**WHAT THE EXERCISE ASKS**
Reproduce the full set of records that follow, exactly as shown.

· · · · ·

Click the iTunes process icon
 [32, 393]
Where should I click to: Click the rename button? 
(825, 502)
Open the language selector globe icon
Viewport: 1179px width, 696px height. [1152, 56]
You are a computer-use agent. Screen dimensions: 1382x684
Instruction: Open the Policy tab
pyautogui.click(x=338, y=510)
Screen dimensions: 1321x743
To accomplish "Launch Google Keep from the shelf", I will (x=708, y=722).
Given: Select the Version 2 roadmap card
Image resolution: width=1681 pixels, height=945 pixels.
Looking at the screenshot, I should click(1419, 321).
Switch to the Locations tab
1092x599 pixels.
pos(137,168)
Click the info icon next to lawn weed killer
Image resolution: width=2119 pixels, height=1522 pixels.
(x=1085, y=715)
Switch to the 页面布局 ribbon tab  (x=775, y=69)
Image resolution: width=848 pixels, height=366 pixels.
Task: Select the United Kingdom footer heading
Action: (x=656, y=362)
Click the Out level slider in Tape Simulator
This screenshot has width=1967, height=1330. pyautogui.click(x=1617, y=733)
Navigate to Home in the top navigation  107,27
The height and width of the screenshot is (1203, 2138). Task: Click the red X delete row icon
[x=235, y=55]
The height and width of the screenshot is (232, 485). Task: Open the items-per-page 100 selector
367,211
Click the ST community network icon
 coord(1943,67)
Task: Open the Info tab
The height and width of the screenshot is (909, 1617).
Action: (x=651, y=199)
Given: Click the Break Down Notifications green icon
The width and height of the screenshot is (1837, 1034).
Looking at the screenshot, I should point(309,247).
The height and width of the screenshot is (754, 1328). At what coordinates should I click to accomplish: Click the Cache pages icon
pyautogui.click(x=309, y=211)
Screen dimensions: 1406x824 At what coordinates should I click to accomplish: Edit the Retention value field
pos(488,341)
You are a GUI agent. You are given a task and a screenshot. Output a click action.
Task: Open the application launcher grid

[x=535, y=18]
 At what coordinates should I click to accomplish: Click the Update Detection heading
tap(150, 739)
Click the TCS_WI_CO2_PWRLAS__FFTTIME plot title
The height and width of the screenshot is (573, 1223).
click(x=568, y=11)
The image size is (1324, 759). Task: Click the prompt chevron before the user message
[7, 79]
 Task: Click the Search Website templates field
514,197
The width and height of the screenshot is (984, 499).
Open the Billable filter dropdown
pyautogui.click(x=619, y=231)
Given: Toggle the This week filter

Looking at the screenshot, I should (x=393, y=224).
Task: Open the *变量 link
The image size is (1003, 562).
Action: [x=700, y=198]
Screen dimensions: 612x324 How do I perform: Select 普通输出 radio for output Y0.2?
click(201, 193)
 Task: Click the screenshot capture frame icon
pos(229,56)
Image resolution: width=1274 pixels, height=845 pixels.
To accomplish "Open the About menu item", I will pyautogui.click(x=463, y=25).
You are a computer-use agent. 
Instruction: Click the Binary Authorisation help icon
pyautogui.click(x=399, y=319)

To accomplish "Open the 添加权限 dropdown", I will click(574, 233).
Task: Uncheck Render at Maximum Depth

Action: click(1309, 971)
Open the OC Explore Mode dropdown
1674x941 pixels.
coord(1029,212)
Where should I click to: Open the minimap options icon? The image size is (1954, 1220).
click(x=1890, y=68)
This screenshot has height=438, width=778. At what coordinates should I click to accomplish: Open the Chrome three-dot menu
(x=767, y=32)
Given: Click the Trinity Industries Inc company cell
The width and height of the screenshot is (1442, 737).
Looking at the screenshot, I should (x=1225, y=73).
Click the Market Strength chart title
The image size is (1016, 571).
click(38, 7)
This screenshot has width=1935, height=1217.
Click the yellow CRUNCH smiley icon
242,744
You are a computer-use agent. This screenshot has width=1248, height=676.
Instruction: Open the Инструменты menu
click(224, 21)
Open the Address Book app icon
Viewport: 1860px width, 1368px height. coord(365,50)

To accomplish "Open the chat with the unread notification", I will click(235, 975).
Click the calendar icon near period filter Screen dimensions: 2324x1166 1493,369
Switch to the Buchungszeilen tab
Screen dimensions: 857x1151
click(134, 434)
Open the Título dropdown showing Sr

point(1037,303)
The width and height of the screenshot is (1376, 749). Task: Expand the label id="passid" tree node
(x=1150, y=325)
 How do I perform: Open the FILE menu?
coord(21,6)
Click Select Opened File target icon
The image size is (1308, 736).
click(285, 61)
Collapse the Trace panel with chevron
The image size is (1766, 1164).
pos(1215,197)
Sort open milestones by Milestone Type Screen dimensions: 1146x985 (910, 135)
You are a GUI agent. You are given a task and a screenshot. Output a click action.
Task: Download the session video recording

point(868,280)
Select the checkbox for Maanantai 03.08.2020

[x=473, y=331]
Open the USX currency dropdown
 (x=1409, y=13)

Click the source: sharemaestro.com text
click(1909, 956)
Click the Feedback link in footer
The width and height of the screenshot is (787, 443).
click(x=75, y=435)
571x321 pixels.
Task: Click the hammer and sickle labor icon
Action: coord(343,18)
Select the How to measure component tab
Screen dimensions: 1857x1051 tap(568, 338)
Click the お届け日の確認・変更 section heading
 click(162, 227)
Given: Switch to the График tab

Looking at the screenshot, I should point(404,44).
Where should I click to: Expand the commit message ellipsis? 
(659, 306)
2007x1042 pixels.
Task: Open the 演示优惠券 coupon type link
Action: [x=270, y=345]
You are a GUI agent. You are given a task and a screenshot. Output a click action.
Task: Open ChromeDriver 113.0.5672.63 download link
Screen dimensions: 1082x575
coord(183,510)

· · · · ·

**WORKED SOLUTION**
Click the iTunes process icon
 [32, 393]
Where should I click to: Click the rename button? 
(825, 502)
Open the language selector globe icon
Viewport: 1179px width, 696px height. [1152, 56]
You are a computer-use agent. Screen dimensions: 1382x684
Instruction: Open the Policy tab
pyautogui.click(x=338, y=510)
Screen dimensions: 1321x743
To accomplish "Launch Google Keep from the shelf", I will (x=708, y=722).
Given: Select the Version 2 roadmap card
Image resolution: width=1681 pixels, height=945 pixels.
Looking at the screenshot, I should click(1419, 321).
Switch to the Locations tab
1092x599 pixels.
pos(137,168)
Click the info icon next to lawn weed killer
Image resolution: width=2119 pixels, height=1522 pixels.
(x=1085, y=715)
Switch to the 页面布局 ribbon tab  (x=775, y=69)
Image resolution: width=848 pixels, height=366 pixels.
Task: Select the United Kingdom footer heading
Action: (x=656, y=362)
Click the Out level slider in Tape Simulator
This screenshot has width=1967, height=1330. pyautogui.click(x=1617, y=733)
Navigate to Home in the top navigation  107,27
The height and width of the screenshot is (1203, 2138). Task: Click the red X delete row icon
[x=235, y=55]
The height and width of the screenshot is (232, 485). Task: Open the items-per-page 100 selector
367,211
Click the ST community network icon
 coord(1943,67)
Task: Open the Info tab
The height and width of the screenshot is (909, 1617).
Action: (x=651, y=199)
Given: Click the Break Down Notifications green icon
The width and height of the screenshot is (1837, 1034).
Looking at the screenshot, I should point(309,247).
The height and width of the screenshot is (754, 1328). At what coordinates should I click to accomplish: Click the Cache pages icon
pyautogui.click(x=309, y=211)
Screen dimensions: 1406x824 At what coordinates should I click to accomplish: Edit the Retention value field
pos(488,341)
You are a GUI agent. You are given a task and a screenshot. Output a click action.
Task: Open the application launcher grid

[x=535, y=18]
 At what coordinates should I click to accomplish: Click the Update Detection heading
tap(150, 739)
Click the TCS_WI_CO2_PWRLAS__FFTTIME plot title
The height and width of the screenshot is (573, 1223).
click(x=568, y=11)
The image size is (1324, 759). Task: Click the prompt chevron before the user message
[7, 79]
 Task: Click the Search Website templates field
514,197
The width and height of the screenshot is (984, 499).
Open the Billable filter dropdown
pyautogui.click(x=619, y=231)
Given: Toggle the This week filter

Looking at the screenshot, I should (x=393, y=224).
Task: Open the *变量 link
The image size is (1003, 562).
Action: [x=700, y=198]
Screen dimensions: 612x324 How do I perform: Select 普通输出 radio for output Y0.2?
click(201, 193)
 Task: Click the screenshot capture frame icon
pos(229,56)
Image resolution: width=1274 pixels, height=845 pixels.
To accomplish "Open the About menu item", I will pyautogui.click(x=463, y=25).
You are a computer-use agent. 
Instruction: Click the Binary Authorisation help icon
pyautogui.click(x=399, y=319)

To accomplish "Open the 添加权限 dropdown", I will click(574, 233).
Task: Uncheck Render at Maximum Depth

Action: click(1309, 971)
Open the OC Explore Mode dropdown
1674x941 pixels.
coord(1029,212)
Where should I click to: Open the minimap options icon? The image size is (1954, 1220).
click(x=1890, y=68)
This screenshot has height=438, width=778. At what coordinates should I click to accomplish: Open the Chrome three-dot menu
(x=767, y=32)
Given: Click the Trinity Industries Inc company cell
The width and height of the screenshot is (1442, 737).
Looking at the screenshot, I should (x=1225, y=73).
Click the Market Strength chart title
The image size is (1016, 571).
click(38, 7)
This screenshot has width=1935, height=1217.
Click the yellow CRUNCH smiley icon
242,744
You are a computer-use agent. This screenshot has width=1248, height=676.
Instruction: Open the Инструменты menu
click(224, 21)
Open the Address Book app icon
Viewport: 1860px width, 1368px height. coord(365,50)

To accomplish "Open the chat with the unread notification", I will click(235, 975).
Click the calendar icon near period filter Screen dimensions: 2324x1166 1493,369
Switch to the Buchungszeilen tab
Screen dimensions: 857x1151
click(134, 434)
Open the Título dropdown showing Sr

point(1037,303)
The width and height of the screenshot is (1376, 749). Task: Expand the label id="passid" tree node
(x=1150, y=325)
 How do I perform: Open the FILE menu?
coord(21,6)
Click Select Opened File target icon
The image size is (1308, 736).
click(285, 61)
Collapse the Trace panel with chevron
The image size is (1766, 1164).
pos(1215,197)
Sort open milestones by Milestone Type Screen dimensions: 1146x985 (910, 135)
You are a GUI agent. You are given a task and a screenshot. Output a click action.
Task: Download the session video recording

point(868,280)
Select the checkbox for Maanantai 03.08.2020

[x=473, y=331]
Open the USX currency dropdown
 (x=1409, y=13)

Click the source: sharemaestro.com text
click(1909, 956)
Click the Feedback link in footer
The width and height of the screenshot is (787, 443).
click(x=75, y=435)
571x321 pixels.
Task: Click the hammer and sickle labor icon
Action: coord(343,18)
Select the How to measure component tab
Screen dimensions: 1857x1051 tap(568, 338)
Click the お届け日の確認・変更 section heading
 click(162, 227)
Given: Switch to the График tab

Looking at the screenshot, I should point(404,44).
Where should I click to: Expand the commit message ellipsis? 
(659, 306)
2007x1042 pixels.
Task: Open the 演示优惠券 coupon type link
Action: [x=270, y=345]
You are a GUI agent. You are given a task and a screenshot. Output a click action.
Task: Open ChromeDriver 113.0.5672.63 download link
Screen dimensions: 1082x575
coord(183,510)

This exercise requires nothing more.